Hi,
This patch addresses the race I'm describing below.
It currently mostly affects trans_rdma, but the fix has to go in the
common part of the code.
virtio and tcp really aren't consciously protected though, so I believe
this can't hurt. They *might* be safe at the moment because other
changes to req are made within an unrelated spin lock and the
unlocking does a write barrier... But I wouldn't bet much on it.
Short version:
9P/RDMA stops having odd crashes about null dereferences in
p9_parse_header once every few hours of heavy use.
Long version:
Null deref in here:
...
[exception RIP: p9_parse_header+37]
RIP: ffffffffa07477d7 RSP: ffff88105b8bf8c8 RFLAGS: 00010292
RAX: 0000000000000000 RBX: 0000000000000000 RCX: 0000000000000000
RDX: ffff88105b8bf94b RSI: 0000000000000000 RDI: 0000000000000000
RBP: ffff88105b8bf918 R8: 0000000000000000 R9: 000000000000000c
R10: ffff88082fc00020 R11: 0000000000000000 R12: 0000000000000000
R13: ffff88105b8bf94b R14: 0000000000000000 R15: 0000000000000000
ORIG_RAX: ffffffffffffffff CS: 0010 SS: 0018
#9 [ffff88105b8bf920] p9_client_rpc at ffffffffa074841b [9pnet]

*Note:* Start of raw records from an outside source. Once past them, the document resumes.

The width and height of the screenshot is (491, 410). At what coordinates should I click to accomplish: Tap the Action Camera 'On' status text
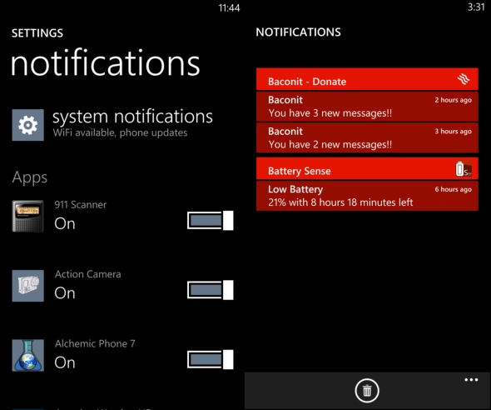[x=65, y=293]
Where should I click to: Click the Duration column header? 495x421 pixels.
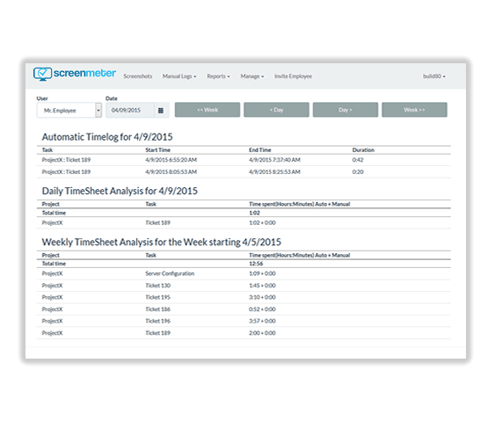[363, 150]
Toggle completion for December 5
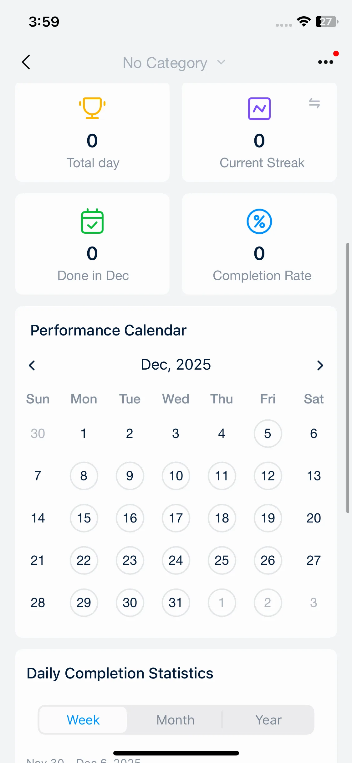Screen dimensions: 352x763 click(x=268, y=433)
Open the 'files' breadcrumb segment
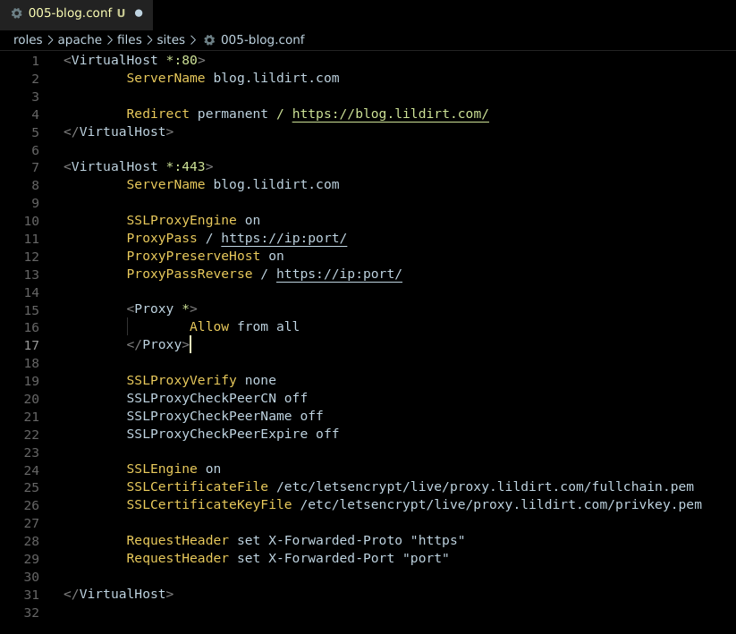 click(x=129, y=39)
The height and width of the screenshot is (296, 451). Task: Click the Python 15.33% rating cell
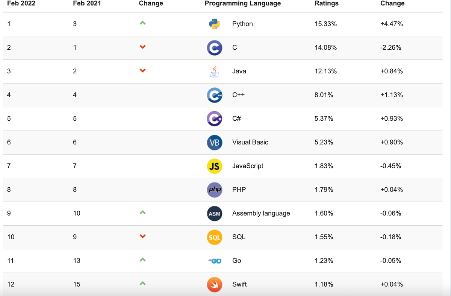(325, 24)
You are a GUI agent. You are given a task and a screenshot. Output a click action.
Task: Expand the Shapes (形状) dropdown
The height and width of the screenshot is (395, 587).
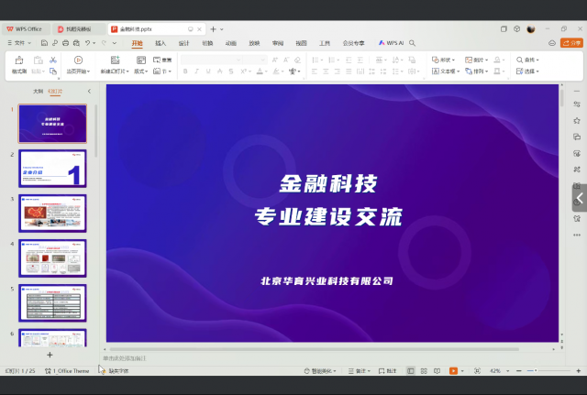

#10 [ffff88105b8bfa00] p9_client_getattr_dotl at ffffffffa0749278
#[9pnet]
#11 [ffff88105b8bfad0] v9fs_inode_from_fid_dotl at ffffffffa0763562 [9p]
#12 [ffff88105b8bfb10] v9fs_get_new_inode_from_fid at ffffffffa0762630
#[9p]
...
Looking at the disassembly/full bt, p9_parse_header's first argument
(req->rc) is indeed NULL, but looking for req in the stack, it's 'rc'
member isn't.
Illustrating for the rdma code, I'm looking at two threads:
First, in net/9p/client.c, we have:
------------------------------------------------------------------------
p9_client_rpc(...)
{
...
err = c->trans_mod->request(c, req);
...
err = wait_event_interruptible(*req->wq,
req->status >= REQ_STATUS_RCVD);
...
/* stuff using req->rc: p9_check_errors() is inlined in and
calls: p9_parse_header(req->rc, NULL, &type, NULL, 0); */
...
}
------------------------------------------------------------------------
Second, in the rdma side of the code:
------------------------------------------------------------------------
handle_recv(...)
{
...
req = p9_tag_lookup(client, tag);
...
req->rc = c->rc;
req->status = REQ_STATUS_RCVD;
p9_client_cb(client, req);
...
}
where p9_client_cb() is back in client.c:
void p9_client_cb(struct p9_client *c, struct p9_req_t *req)
{
p9_debug(P9_DEBUG_MUX, " tag %d\n", req->tc->tag);
wake_up(req->wq);
p9_debug(P9_DEBUG_MUX, "wakeup: %d\n", req->tc->tag);
}
------------------------------------------------------------------------
So, basically, one thread sends a message and waits till a reply is
received, another thread receives messages, fills appropriate structures
and wakes up the first thread.
Now let's look at this (albeit unlikely) possible timing:
Thread 1 | Thread 2
|
send request |
/* scheduled off somewhere */ |
| receives reply
| set req->rc
| set req->status
| wake_up()
| /* nothing to wake up, no write
| barrier */
| cpu cache flushes req->status
| before req->rc
|
wait_event_interruptible |
-> nothing to wait for, |
since status is good: |
no read barrier |
|
potential incorrect use of req->rc |
Now I read in Documentation/memory-barrier.txt that
wait_event_interruptible implies a general memory barrier, but looking
at the code if the condition is already fulfilled then it does not; so
we need an explicit read barrier after the wait.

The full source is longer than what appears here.